What’s Working: Four Ways Policymakers Can Use Data to Improve Schools
Wednesday, July 26, 2017
Eva Harder and Skylar Whitman
This article is part of the “What’s Working” series, which highlights promising practices for helping to close the graduation gap in communities and states across the country.
While states have made progress prioritizing the use of data in education, policymakers should do more to ensure it helps all students be successful, says a new report released by the Data Quality Campaign.
Along with spotlighting states that can serve as examples to the rest of the country, Time to Act 2017: Put Data in the Hands of the People challenges leaders in education agencies, state boards, legislatures, and governors to prioritize the effective use of data in the following four ways:
1. Measure What Matters: Be clear about what students must achieve and have the data to ensure that all students are on track to succeed.
While states have prioritized data, the data they collect does not always reflect the needs of all children. For example, only six states include information about homeless students on their report cards. Only one state includes information about students in foster care.
Time to Act urges states to create governance bodies that ensure diverse perspectives are represented, such as those of English learners, students with disabilities, rural students, gifted and talented students, and low-income students.
State spotlight: Washington connects data across sectors though its Education Research and Data Center (ERDC), an education data warehouse that “links data from the state’s early learning, K-12, postsecondary, and workforce sectors.”
The governance body includes agency leaders, district representatives, and data users that help the state “determine what data to collect, what research to conduct, and how to keep the information secure.”
2. Make Data Use Possible: Provide teachers and leaders the flexibility, training, and support they need.
While teachers want to use data to inform their teaching, the report says they don’t always have the time. More than 50 percent of teachers say they have no time during school to review data and 21 percent state they lack training in using data to support teaching and learning.
State spotlight: In Delaware, administrators and teachers can access real-time data that shows which students are on track for college as well as their progress in applying to school. It also includes student completion rates for college applications and student aid applications, and both teachers and counselors have the data they need to work with individual students.
3. Be Transparent and Earn Trust: Ensure that every community understands how its schools and students are doing, why data is valuable, and how it is protected and used.
Data should be easy to understand and widely available, and states have a duty to share meaningful information with the public. However, Time to Act reports that what states do share is often outdated, difficult to understand, or hard to find, which can leave people frustrated and unsure of what information to trust.
“Only 24 percent of parents nationally say they have used a state education agency website to find out how well their local high schools prepare students for college or the workforce,” according to the report. “While 45 states publish postsecondary enrollment data, only 17 include that information on school-level report cards, where other school performance information can be found.”

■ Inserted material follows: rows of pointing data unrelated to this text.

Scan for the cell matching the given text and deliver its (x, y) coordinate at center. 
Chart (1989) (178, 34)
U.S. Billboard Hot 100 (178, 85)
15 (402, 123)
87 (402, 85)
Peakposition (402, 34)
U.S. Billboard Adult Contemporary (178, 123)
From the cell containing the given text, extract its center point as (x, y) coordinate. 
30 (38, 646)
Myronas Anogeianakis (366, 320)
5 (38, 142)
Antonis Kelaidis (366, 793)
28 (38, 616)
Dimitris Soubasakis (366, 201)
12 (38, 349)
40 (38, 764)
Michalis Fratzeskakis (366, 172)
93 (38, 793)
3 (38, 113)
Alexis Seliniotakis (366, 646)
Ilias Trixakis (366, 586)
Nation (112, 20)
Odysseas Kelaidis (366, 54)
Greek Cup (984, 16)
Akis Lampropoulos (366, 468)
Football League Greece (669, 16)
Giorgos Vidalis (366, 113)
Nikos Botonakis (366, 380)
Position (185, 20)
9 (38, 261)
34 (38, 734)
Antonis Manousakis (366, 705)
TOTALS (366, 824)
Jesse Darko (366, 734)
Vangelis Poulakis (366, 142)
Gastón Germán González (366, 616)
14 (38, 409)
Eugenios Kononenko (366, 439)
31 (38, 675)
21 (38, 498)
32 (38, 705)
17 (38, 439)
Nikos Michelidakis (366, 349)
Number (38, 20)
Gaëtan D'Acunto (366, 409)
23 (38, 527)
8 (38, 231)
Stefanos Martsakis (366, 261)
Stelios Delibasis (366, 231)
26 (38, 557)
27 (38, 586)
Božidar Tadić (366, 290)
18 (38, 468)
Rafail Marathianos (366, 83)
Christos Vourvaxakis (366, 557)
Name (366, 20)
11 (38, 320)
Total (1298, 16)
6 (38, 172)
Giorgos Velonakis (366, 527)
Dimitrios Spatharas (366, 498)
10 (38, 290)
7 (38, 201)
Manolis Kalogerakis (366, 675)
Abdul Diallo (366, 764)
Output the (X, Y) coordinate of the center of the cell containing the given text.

State spotlight: West Virginia has its own privacy policies in place to protect student data, including the creation of an engaging comic book-themed newsletter and informational meetings with the media, which has built a statewide foundation of trust.
4. Guarantee Access and Protect Privacy: Provide teachers and parents timely information on their students and make sure it is kept safe.
Accessible yet secure data is key to student success. But nationwide, only 36 percent of public school parents strongly agree they have easy access to all the information they need to ensure their child gets a great education. The report states that parents and educators want and need student data, but too few states actually provide full access to students’ progress over time.
State spotlight: Georgia created a Statewide Longitudinal Data System that gives educators and parents secure access to state and district education data in the same place. In 2015, the state passed one of the nation’s most robust data privacy laws, which safeguards students’ data without limiting the ability to use information to improve student achievement.